La zone du village comprenant entre autre le village d'Essertines-sur-Rolle est généreusement dimensionnée. Une couronne de bâtiments peut être édifiée autour de la localité. La concrétisation des possibilités de bâtir peuvent ainsi asphyxier les exploitations agricoles sises dans la zone du village. Les centres d'exploitation agricoles sont condamnés à sortir de la localité. Le village se transforme en un village résidentiel.

b) Situation actuelle

Le pourtour du village, autrefois affecté en zone de village, est actuellement colloqué en zone intermédiaire. Une nouvelle surface équivalente est affectée en zone intermédiaire. Elle est destinée au développement de la localité. Les propriétaires dépossédés de leur droit à bâtir sur le pourtour du village, doivent se voir attribuer de nouveaux fonds au prorata des surfaces déclassées, ce dans la nouvelle zone intermédiaire.

c) Situation future

La nouvelle zone intermédiaire sera progressivement affectée à la construction par l'intermédiaire de PPA ou de PQ. Parallèlement et simultanément, la zone intermédiaire dite du village sera affectée en zone agricole.

(...)

La nouvelle zone intermédiaire, objet de la modification du PGA du 21 septembre 1990 a été définie dans un but bien précis. Elle ne peut être dissociée de la zone intermédiaire du village. L'objectif de cette modification est tout à fait précis. Il ne s'agit en aucun cas de donner de nouvelles possibilités de bâtir à des propriétaires dont le fonds était antérieurement affecté en zone agricole, mais bien plutôt de compenser des droits à bâtir qui seront supprimés sur le pourtour du village."

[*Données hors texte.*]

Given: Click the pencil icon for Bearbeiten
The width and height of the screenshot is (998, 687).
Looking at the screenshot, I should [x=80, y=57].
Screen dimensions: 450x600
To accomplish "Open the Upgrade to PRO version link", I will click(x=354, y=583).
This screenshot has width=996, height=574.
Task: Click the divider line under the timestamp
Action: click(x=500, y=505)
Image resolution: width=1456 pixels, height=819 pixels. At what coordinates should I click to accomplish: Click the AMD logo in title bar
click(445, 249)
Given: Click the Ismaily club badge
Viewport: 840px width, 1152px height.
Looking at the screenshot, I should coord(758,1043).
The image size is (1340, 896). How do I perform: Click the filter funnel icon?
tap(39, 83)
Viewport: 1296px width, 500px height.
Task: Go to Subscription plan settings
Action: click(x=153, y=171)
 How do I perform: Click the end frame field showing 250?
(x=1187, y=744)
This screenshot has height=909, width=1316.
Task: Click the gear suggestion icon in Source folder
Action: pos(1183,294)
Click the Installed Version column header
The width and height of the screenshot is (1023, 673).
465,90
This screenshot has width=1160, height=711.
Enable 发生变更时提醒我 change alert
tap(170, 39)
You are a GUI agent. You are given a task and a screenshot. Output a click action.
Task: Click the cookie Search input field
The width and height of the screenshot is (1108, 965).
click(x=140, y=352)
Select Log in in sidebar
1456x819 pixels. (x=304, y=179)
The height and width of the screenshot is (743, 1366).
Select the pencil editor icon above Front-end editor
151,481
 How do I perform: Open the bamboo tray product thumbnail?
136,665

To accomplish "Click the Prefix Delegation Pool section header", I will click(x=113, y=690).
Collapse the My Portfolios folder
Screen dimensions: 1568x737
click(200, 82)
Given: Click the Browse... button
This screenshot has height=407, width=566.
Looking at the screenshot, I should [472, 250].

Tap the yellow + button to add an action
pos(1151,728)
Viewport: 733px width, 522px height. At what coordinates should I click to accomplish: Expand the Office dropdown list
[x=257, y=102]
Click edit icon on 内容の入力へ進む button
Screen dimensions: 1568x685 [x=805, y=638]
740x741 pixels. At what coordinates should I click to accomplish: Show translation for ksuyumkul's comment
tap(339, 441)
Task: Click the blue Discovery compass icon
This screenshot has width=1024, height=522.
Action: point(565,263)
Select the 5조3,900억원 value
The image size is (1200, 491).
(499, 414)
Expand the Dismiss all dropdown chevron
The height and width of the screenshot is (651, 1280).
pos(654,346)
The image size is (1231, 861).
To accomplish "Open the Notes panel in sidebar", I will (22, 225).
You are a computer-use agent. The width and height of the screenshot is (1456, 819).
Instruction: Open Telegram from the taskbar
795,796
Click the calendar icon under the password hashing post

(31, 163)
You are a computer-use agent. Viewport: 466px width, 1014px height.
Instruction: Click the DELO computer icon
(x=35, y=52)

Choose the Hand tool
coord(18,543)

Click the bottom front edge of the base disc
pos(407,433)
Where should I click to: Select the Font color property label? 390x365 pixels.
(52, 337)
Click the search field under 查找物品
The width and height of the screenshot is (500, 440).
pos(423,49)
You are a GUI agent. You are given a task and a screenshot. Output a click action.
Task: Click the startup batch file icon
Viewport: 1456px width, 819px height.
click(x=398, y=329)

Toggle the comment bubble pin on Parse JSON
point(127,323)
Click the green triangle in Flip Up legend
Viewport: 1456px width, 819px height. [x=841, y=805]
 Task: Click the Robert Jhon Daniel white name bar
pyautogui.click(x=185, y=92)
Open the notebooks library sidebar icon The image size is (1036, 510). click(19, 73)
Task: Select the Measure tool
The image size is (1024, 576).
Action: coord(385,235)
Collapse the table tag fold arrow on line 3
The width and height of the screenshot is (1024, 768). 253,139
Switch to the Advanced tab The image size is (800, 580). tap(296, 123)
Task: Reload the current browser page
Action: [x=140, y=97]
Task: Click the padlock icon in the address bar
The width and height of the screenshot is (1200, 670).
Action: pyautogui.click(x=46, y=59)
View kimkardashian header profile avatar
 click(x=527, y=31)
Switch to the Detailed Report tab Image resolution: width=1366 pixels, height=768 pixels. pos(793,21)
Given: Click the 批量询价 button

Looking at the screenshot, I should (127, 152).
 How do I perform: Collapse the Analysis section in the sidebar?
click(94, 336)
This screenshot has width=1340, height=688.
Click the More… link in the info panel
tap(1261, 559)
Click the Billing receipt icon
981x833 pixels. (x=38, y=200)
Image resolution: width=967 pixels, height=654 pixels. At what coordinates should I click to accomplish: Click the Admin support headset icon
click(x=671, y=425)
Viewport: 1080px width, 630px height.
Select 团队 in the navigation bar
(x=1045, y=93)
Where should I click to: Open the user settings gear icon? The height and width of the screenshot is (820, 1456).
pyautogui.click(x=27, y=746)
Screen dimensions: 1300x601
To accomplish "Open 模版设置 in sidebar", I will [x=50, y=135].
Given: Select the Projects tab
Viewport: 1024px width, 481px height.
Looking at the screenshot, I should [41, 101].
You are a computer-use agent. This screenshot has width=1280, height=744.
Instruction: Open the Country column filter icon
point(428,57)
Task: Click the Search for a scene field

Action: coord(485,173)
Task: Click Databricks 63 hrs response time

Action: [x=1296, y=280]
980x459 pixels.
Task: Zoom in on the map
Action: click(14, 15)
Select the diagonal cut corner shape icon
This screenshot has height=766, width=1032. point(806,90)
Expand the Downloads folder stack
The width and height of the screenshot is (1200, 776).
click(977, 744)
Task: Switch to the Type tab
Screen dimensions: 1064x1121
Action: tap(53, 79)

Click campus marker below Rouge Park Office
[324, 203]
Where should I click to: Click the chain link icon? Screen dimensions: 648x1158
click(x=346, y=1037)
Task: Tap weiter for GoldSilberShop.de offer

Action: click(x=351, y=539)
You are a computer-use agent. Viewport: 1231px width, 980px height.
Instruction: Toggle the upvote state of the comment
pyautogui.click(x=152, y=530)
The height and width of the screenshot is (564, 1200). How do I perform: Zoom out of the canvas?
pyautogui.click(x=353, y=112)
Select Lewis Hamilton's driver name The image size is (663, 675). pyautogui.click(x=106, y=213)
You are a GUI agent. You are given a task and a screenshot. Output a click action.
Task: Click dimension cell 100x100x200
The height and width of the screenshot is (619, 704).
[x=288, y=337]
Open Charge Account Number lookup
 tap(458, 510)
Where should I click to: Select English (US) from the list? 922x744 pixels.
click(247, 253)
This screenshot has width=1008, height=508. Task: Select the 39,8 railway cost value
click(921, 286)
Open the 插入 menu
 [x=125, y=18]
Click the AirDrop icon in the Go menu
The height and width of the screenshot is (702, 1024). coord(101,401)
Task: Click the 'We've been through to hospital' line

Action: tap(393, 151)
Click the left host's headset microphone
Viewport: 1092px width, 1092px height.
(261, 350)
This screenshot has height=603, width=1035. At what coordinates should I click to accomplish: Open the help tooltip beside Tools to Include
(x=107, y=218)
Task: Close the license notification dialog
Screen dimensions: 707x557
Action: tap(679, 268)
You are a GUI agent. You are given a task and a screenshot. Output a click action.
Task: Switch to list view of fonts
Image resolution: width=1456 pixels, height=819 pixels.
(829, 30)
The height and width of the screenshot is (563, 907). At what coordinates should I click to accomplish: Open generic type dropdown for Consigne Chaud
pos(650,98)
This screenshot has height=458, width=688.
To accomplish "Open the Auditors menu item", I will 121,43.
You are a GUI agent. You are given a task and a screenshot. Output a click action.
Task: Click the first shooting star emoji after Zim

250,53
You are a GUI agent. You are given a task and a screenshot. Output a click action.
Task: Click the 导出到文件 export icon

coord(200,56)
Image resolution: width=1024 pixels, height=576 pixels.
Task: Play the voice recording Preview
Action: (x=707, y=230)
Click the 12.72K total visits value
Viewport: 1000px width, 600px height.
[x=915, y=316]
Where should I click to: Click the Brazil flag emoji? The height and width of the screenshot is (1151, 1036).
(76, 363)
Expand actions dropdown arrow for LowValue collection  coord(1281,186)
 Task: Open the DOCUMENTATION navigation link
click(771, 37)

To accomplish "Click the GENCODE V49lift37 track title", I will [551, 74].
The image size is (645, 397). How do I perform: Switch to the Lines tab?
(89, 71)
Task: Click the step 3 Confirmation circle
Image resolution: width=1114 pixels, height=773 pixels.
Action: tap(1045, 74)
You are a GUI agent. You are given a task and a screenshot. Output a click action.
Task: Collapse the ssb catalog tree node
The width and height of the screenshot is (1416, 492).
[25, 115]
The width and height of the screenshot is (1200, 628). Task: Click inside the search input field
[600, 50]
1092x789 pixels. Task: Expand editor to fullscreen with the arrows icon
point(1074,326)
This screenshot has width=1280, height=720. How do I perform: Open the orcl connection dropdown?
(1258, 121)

D.                    Le tribunal a tenu une audience à Essertines-sur-Rolle le 2 juin 1995 en présence des parties ainsi que des représentants de la municipalité et du Service de l'aménagement du territoire. Les recourants ont précisé à cette occasion qu'ils contestaient essentiellement l'éloignement de la nouvelle attribution par rapport au village; ils relevaient aussi qu'ils avaient capté sur la parcelle 262 AE une source qui alimentait le bâtiment dont ils sont propriétaires dans le village (parcelle 79 AE). Le tribunal a procédé à une visite des lieux au cours de laquelle il a constaté que la parcelle 263 sise au sud du village était séparée de la zone à bâtir par la parcelle 261 AE sur laquelle un hangar agricole était construit. En outre il subsistait encore quelques arbres fruitiers d'un ancien verger qui avait été aménagé sur ce bien-fonds. Les recourants ont essentiellement demandé à ce que du terrain leur soit attribué dans le prolongement direct de la ferme qu'ils possèdent dans le village. Une transaction a été tentée dans ce sens avec le propriétaire voisin de la parcelle 79 AE, mais elle n'a pas abouti.

Considérant en droit:

1.                     a) Selon l'art. 31 de la loi du 18 décembre 1989 sur la juridiction et la procédure administratives le recours s'exerce dans les dix jours à compter de la communication de la décision attaquée, par acte écrit, non motivé, daté et signé par le recourant ou son mandataire, remis à l'autorité qui a statué ou à celle qui est compétente pour en connaître. L'alinéa 2 de l'art. 31 LJPA précise cependant que le recours doit être validé par le dépôt à la même adresse, dans les vingt jours à compter de la communication de la décision attaquée, d'un mémoire daté et signé contenant un exposé sommaire des faits, les motifs du recours et les conclusions.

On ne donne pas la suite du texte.